Sul lettino con Corinne Maier «Liberiamo i nostri desideri»

Freud, diceva Jacques Lacan, ha lasciato la psicoanalisi «nelle mani delle donne e forse anche delle donnette». E donne e donnette, a partire da Anna Freud, hanno fatto del loro meglio per non deluderlo. Una di queste è la psicoanalista svizzera Corinne Maier, dagli illustri precedenti in libreria: il milione di copie in ventinove lingue del suo Buongiorno pigrizia ha fatto passare la sbornia a più di un workaholic e, in quanto inno al redditizio far niente in ufficio, ha dato una bella scossa all’azienda elettrica francese per cui la Maier lavora part-time da dodici anni, l’Edf.
In questi giorni, proprio mentre in Francia esce il suo Intello Academy, manualetto per diventare un «vero intellettuale francese» e fare le scarpe step by step a Bernard Henry Lévy o Philippe Sollers, arriva in Italia Buongiorno lettino (Bompiani), che come indica il sottotitolo generalista, Come sopravvivere all’analisi ridendo, è in parte un manuale di aggiornamento analitico (comprensivo di incursioni divulgative in film e canzonette), in parte, la migliore, un faro nella nebbia delle teorie del fuorilegge della psicoanalisi Jacques Lacan, scomparso venticinque anni fa dopo aver rielaborato, in modo eclettico e in parte incomprensibile, l’insegnamento freudiano ed aver coniato sentenze come «I rapporti sessuali non esistono» o «Il reale è l’impossibile».
Il pulpito da cui predica la Maier è ben fondato: Buongiorno lettino, scritto nel 2002, e quindi esente dal complesso del bestseller, è solo uno dei suoi accattivanti saggi psicoanalitici, nei quali si è occupata ad esempio del gaullismo alla luce di Lacan, del concetto di osceno, di Casanova e del desiderio e la stessa Maier, classe 1963, è in analisi da dieci anni. Impossibile perciò resistere alla tentazione di stenderla sul lettino e approfittare del suo amore per l’analisi e del suo caustico disincanto verso gli analisti.
Si metta comoda e proceda pure per libere associazioni. Iniziamo da una parola a lei ben nota: psicoanalisi.
«Freud. Vienna. Cento anni fa. Pratica un po’ bizzarra che serve a soffrire meno e a rendere la vita degli individui che lo desiderino più interessante».
Ma se non esistesse il denaro, esisterebbe la psicoanalisi?
«No. Ma se non esistesse il denaro, esisterebbe l’arte? Lacan variava le tariffe in base alle possibilità di ciascuno. Faccio così anch’io. Il denaro non deve essere un ostacolo».

◆ **MATERIALE FORNITO**
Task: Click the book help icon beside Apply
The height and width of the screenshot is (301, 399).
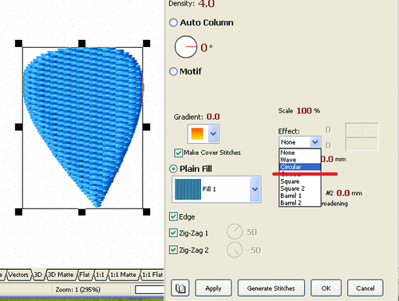Action: (180, 288)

◆ **ESERCIZI**
1. Riduci a un elenco puntato il paragrafo dell'intervista a Corinne Maier che comincia con «Il pulpito da cui predica la Maier», mantenendone i fatti principali.
2. Prosegui l'intervista a Corinne Maier a partire dall'ultima risposta riportata.
Per svolgere gli esercizi non occorre consultare l'elenco.

◆ **RISPOSTE IN SEQUENZA**
1.
- Buongiorno lettino è stato scritto nel 2002, perciò è libero dal complesso del bestseller.
- È solo uno dei saggi psicoanalitici della Maier, che hanno trattato fra l'altro il gaullismo alla luce di Lacan, il concetto di osceno, Casanova e il desiderio.
- La Maier, nata nel 1963, è in analisi da dieci anni.
- Per questo è irresistibile farla stendere sul lettino, approfittando del suo amore per l'analisi e del suo caustico disincanto verso gli analisti.

2.
A proposito dell’analisi, Mishima diceva: «Non capisco come si possa sperare di ritrovare dei simboli universali affondando le mani in quell’immondizia che è il cuore umano».
«Con l’analisi non si ritrovano simboli universali, ma la singolarità di ciascuno. E poi, quello che Mishima chiama cuore umano non è immondizia, ma logica».
Se la pigrizia è l’antidoto al lavoro demotivante, l’analisi che cosa combatte?
«Anche l’analisi può essere un antidoto all’assurdità di certi impieghi senza interesse, dove ci si accontenta di fingere di lavorare. Lo scopo dell’analisi è appunto spingere le persone a fare ciò che più interessa loro. Se tutti andassero in analisi, nessuno lavorerebbe più, scommettiamo?».
Nessuno, tranne gli analisti. E lei, si sente guarita?
«Sono guarita nel senso che passo la mia vita a fare ciò che desidero e in cui credo. Ciononostante non ho perso il mio pessimo carattere».
Lo psicoanalista è un fuorilegge?
«No, perché non può fare realmente tutto ciò che gli pare. Si muove dentro una scuola di pensiero e di solito appartiene a un gruppo di analisti. Sì, perché quel che fa ha come obiettivo liberare il desiderio e il desiderio è sempre fuorilegge, oltre, in eccesso».
Che cosa pensa di Lacan come uomo?
«Un eccentrico e un genio, psicoanalista e insieme pensatore, lavoratore infaticabile e... grande amatore, di donne splendide».
Qual è il rapporto tra De Gaulle e Lacan?
«Due grandi uomini, che hanno agito in campi diversi e che tuttavia si assomigliano. Hanno litigato con il mondo intero. Hanno rifiutato una certa concezione, l’uno della politica, l’altro della psicoanalisi. Hanno fondato istituzioni proprie. Insomma, erano entrambi eccezioni. E le eccezioni sono sempre molto interessanti».
La psicoanalisi è viva o morta?
«Diciamo che è una vecchia signora. Andrebbe reinventata, ma mi sembra difficile. Si può solo cercare di ringiovanirla un po’. Tuttavia, il lavoro sull’inconscio continua. Ed è la psicoanalisi ad aver nutrito il pensiero di filosofi e scrittori come Alain Badiou, Jean Starobinski, Slavoj Zizek...».
Se Lacan fosse qui, riconoscerebbe l’analisi come la si pratica oggi?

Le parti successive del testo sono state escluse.